Research has found the significant drop in energy consumption due to COVID-19 has led to the largest reduction of greenhouse gas (GHG) emissions since World War II.
The report by Capgemini cautioned that while the pandemic has had a profound impact ion emissions long-term climate change goals are still “very challenging”.
The firm has published the 22nd edition of its annual study, the World Energy Markets Observatory (WEMO) report, which found with the worldwide economic growth slowdown in 2019, GDP growth for G20 countries was 0.8 points below the previous year.
As a result, energy demand growth slowed down with consumption increasing by just 0.7 percent, as compared to 2.2 percent in 2018. While global emissions continued to increase by 0.6% in 2019 (highest level ever), those in the energy sector specifically fell 0.4 percent due to a combination of factors including: a shift from coal to gas; renewables growth; and energy efficiency improvements.
The significant drop in consumption due to COVID-19 has led to the largest reduction of GHG emissions since World War II. Emissions are expected to decrease by an estimated 7 to 8 percent in 2020, as a result of mobility restrictions and a sharp industrial slowdown.
However, despite the seemingly positive data in 2020, according to Colette Lewiner, Energy and Utilities senior advisor at Capgemini, these reductions are temporary: “This 2020 emissions decrease is linked to the lock-down period and remaining mobility restrictions. Emissions will likely rise again as the world recovers from the pandemic.
“By way of illustration, it would take a similar restriction, every year for the next 10 years, to get on the right environmental trajectory, which is of course unviable. Profound changes are needed to reach climate change objectives.”
Thew research found renewables now account for more than half of the worldwide electricity generation investments, more in developed countries and less in developing countries that continue to build coal and gas plants to meet a booming electricity demand. With the growing renewables market and the progress of technology achievements, costs are declining again by more than 10% (Wind and Solar) in 2019, with consistently lower costs being recorded month after month. Offshore wind now seems promising while onshore acceptance remains the problem.
Batteries for electric vehicles and stationary storage costs decreased again by 19% in 2019 (for Li Ion batteries), and 115 mega-factories’ projects have been recorded, out of which 88 are in China. Asian players (China, Japan and South Korea) are dominating this market.

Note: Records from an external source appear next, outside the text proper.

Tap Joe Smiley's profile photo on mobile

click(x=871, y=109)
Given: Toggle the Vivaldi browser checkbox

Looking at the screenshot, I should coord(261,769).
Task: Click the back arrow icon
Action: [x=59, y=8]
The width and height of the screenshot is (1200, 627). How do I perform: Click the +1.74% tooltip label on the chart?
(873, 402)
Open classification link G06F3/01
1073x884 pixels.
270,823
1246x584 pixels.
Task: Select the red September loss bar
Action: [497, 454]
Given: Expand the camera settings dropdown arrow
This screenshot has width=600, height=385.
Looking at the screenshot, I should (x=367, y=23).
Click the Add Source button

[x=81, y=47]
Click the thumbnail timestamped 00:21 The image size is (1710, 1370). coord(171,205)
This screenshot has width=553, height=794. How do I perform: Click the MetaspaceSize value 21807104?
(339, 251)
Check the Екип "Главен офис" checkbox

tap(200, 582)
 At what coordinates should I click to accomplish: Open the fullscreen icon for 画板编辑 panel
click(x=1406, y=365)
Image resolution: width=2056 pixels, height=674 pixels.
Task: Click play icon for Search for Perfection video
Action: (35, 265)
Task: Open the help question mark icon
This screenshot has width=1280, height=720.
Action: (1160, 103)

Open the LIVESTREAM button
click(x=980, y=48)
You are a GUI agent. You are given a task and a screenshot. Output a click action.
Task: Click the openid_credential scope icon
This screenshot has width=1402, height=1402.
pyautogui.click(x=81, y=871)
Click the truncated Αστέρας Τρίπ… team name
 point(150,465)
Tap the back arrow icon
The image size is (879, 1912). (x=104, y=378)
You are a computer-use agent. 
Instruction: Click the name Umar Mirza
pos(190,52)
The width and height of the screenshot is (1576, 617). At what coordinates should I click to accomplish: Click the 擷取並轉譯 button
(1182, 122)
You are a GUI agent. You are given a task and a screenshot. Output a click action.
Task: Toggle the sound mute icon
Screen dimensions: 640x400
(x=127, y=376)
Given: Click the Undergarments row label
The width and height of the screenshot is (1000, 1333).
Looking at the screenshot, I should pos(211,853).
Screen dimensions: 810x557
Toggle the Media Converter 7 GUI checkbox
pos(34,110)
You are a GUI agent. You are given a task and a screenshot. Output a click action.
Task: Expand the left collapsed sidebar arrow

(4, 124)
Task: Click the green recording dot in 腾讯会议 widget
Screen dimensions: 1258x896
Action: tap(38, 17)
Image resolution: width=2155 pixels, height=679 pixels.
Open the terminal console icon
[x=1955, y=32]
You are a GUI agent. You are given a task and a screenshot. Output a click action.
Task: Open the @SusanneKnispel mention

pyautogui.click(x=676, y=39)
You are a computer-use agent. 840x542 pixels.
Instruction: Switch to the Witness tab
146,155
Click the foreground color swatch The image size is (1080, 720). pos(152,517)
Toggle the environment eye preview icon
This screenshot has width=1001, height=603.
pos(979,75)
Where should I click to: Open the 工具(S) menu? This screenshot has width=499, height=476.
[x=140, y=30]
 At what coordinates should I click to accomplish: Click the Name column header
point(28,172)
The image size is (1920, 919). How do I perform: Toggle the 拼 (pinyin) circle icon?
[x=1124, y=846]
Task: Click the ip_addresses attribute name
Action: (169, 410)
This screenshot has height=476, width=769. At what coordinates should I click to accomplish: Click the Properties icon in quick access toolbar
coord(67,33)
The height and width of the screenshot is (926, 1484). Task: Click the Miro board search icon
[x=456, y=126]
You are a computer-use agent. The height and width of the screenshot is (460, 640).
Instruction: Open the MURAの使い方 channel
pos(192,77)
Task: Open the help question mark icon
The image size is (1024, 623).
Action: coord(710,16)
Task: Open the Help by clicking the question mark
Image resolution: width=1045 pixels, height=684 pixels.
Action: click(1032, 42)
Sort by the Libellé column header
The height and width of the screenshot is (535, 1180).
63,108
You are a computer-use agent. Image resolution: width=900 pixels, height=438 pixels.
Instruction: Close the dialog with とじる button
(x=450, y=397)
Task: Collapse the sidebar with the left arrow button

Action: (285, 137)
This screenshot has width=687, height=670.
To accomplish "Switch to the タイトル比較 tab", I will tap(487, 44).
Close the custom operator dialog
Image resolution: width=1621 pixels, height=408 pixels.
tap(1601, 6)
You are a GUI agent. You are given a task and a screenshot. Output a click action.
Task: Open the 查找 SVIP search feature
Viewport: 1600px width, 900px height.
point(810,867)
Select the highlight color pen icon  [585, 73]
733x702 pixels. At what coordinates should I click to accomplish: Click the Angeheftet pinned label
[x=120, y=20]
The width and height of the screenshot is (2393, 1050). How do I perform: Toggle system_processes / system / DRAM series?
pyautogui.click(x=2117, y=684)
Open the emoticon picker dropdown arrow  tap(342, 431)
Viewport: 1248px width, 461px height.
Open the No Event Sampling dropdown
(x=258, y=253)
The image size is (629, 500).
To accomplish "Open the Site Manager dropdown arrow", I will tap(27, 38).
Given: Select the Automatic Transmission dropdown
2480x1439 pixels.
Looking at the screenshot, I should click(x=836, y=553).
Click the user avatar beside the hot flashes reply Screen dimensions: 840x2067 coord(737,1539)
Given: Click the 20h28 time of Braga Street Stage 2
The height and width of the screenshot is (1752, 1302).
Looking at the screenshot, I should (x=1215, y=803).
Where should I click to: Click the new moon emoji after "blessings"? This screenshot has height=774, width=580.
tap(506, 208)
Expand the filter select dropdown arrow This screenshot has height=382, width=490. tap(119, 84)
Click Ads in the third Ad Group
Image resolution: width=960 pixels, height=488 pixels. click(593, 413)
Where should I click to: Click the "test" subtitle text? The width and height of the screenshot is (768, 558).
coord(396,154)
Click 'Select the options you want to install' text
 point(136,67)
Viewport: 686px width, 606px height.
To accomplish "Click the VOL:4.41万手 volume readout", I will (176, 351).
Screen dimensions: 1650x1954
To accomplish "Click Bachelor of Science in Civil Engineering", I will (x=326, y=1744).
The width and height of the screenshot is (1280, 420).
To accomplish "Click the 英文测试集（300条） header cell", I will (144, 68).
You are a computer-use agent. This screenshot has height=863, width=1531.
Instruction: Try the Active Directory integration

However, with the increasing share of intermittent renewables generation (wind and solar power), the report warned grid balancing is more difficult, and security of supply could be endangered. This situation was illustrated both in Europe and the US this year:
-In April 2020, during lockdown, electricity consumption decreases in Europe, combined with sunny and windy weather, resulted in high shares (up to 60 to 70%) of renewable electricity on the grid. Near blackouts happened in Germany and in the UK, demonstrating that grids and regulations have not adapted to deal with the high share of renewables planned for the end of the decade.
-By mid-August 2020, during a heat wave, California experienced rolling blackouts where electricity supply relies on 33% from renewables, mostly from solar energy. This is challenging on hot summer evenings when electricity from solar generation drops to zero but demand for air conditioning remains. This challenge will intensify if California meets its targets of 60% renewable electricity by 2030 while phasing out fossil fuel and nuclear plants schedulable generation.
Philippe Vié, Global Head of the Energy and Utilities sector at Capgemini, explained: “Numerous digital tools and assets are mature and available to improve predictability, reliability, grid stability and finally security of supply, accelerating Energy Transition.”
Grid stability requires schedulable generation assets, storage or actionable consumption flexibility. Capgemini’s WEMO identified several ways to improve grid balancing where a high share of renewable sources exists, notably through enhanced generation forecasting, non-carbon emitting storage options, and, most notably, batteries in the short term and hydrogen moving forward. Leveraging digitisation, artificial intelligence and automation to enable greater accuracy of demand forecasting, demand-side management; and deploying the smart grid at scale are also strategies to improve management of a distributed energy mix. Regulatory evolution should bring incentives that stimulate positive economic signals and the right type of investments.